For the third quarter, the athletic giant reported that revenues grew slightly over last year to $12.4 billion, ahead of the $12.28 billion expected by analysts surveyed by Yahoo Finance and ahead of prior guidance from the company. Net income was down 5% to $1.2 billion and diluted earnings per share was 77 cents, which included 21 cents per share of restructuring charges. This was ahead of the 74 cents expected by analysts.
The sales and earnings beat came after a challenging Q2 in December, when Nike announced new measures to “streamline” its organization to save up to $2 billion in costs over the next three years.

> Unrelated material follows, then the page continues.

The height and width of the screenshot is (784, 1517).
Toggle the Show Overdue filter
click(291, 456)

These measures included layoffs, product simplification and increased automation. At the time, the Swoosh reported that North America revenues were down 3% in Q2, with wholesale sales in the region down 9%.

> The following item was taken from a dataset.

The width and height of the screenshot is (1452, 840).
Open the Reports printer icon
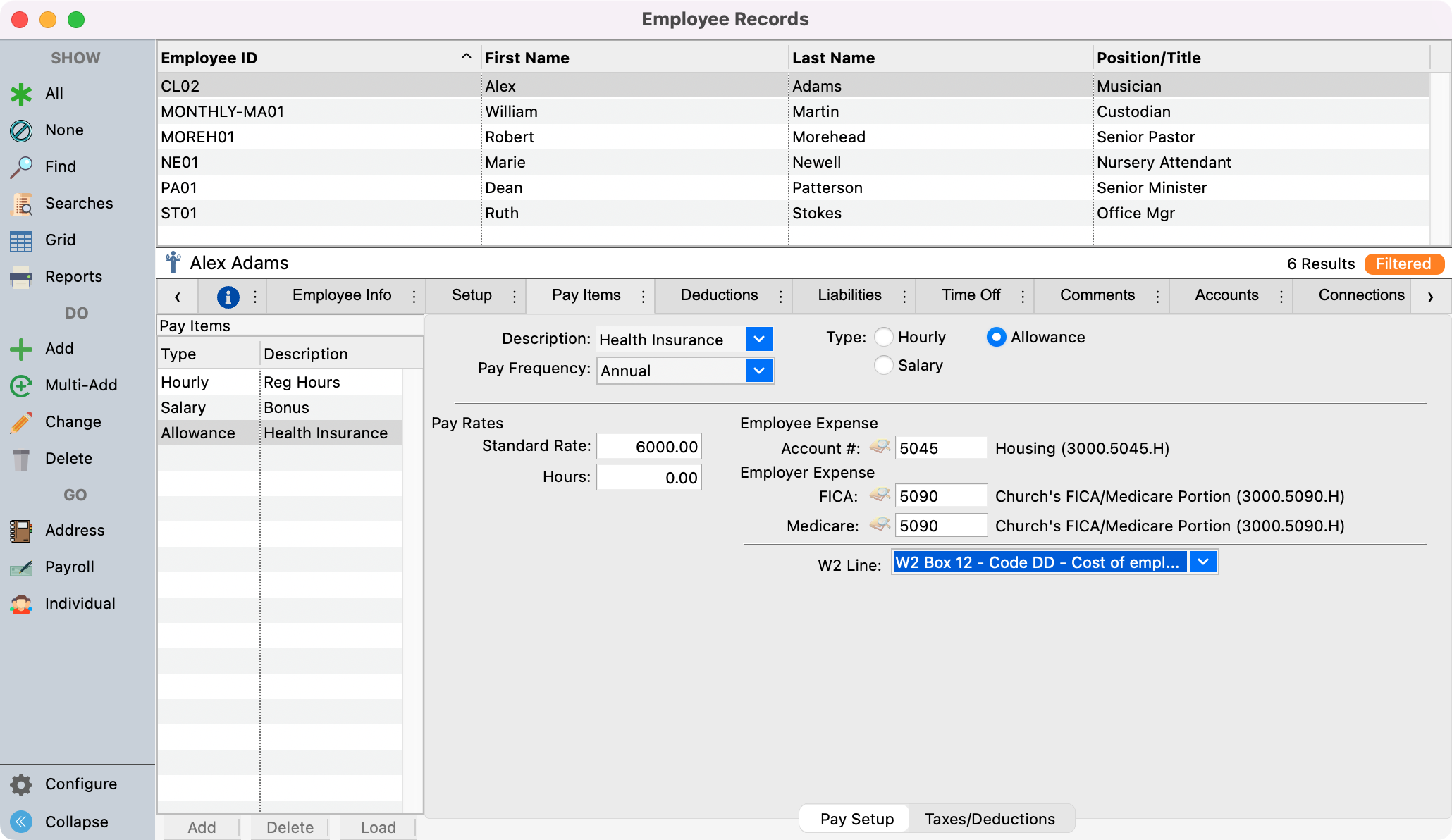[x=21, y=277]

In recent months, market watchers have become increasingly skeptical of Nike’s progress within its “Consumer Direct Acceleration” (CDA) program it rolled out in June 2020, which involves zeroing in on DTC and digital channels and pulling out of some wholesale channels. Many have also criticized what they see as a lack of innovation from Nike.
“We are making the necessary adjustments to drive Nike’s next chapter of growth,” Nike president and chief executive officer John Donahoe said in a statement. “We’re encouraged by the progress we’ve seen, as we build a multiyear cycle of new innovation, sharpen our brand storytelling and work with our wholesale partners to elevate and grow the marketplace.”
Nike chief financial officer Matthew Friend also highlighted the company’s emphasis on innovation.
“Our teams are focused on what matters most to return to strong growth,” Friend said. “We are taking action to build a faster, more efficient Nike and maximize the impact of our new innovation cycle.”
By channel, Nike Direct revenues were slightly up in Q3 to $5.4 billion. Nike Brand Digital sales were down 3% on a reported basis and 4% on a currency-neutral basis. Wholesale revenues were up 3% to $6.6 billion.
Gross margin increased 150 basis points to 44.8%, driven by “strategic pricing actions and lower ocean freight and logistics costs, partially offset by higher product input costs and restructuring charges,” Nike said in a release.
Nike did not immediately provide an update on its full-year outlook. In Q2, the company said it expected Q4 revenue to be up in the low single digits and full year revenue to be up 1% compared to the prior year.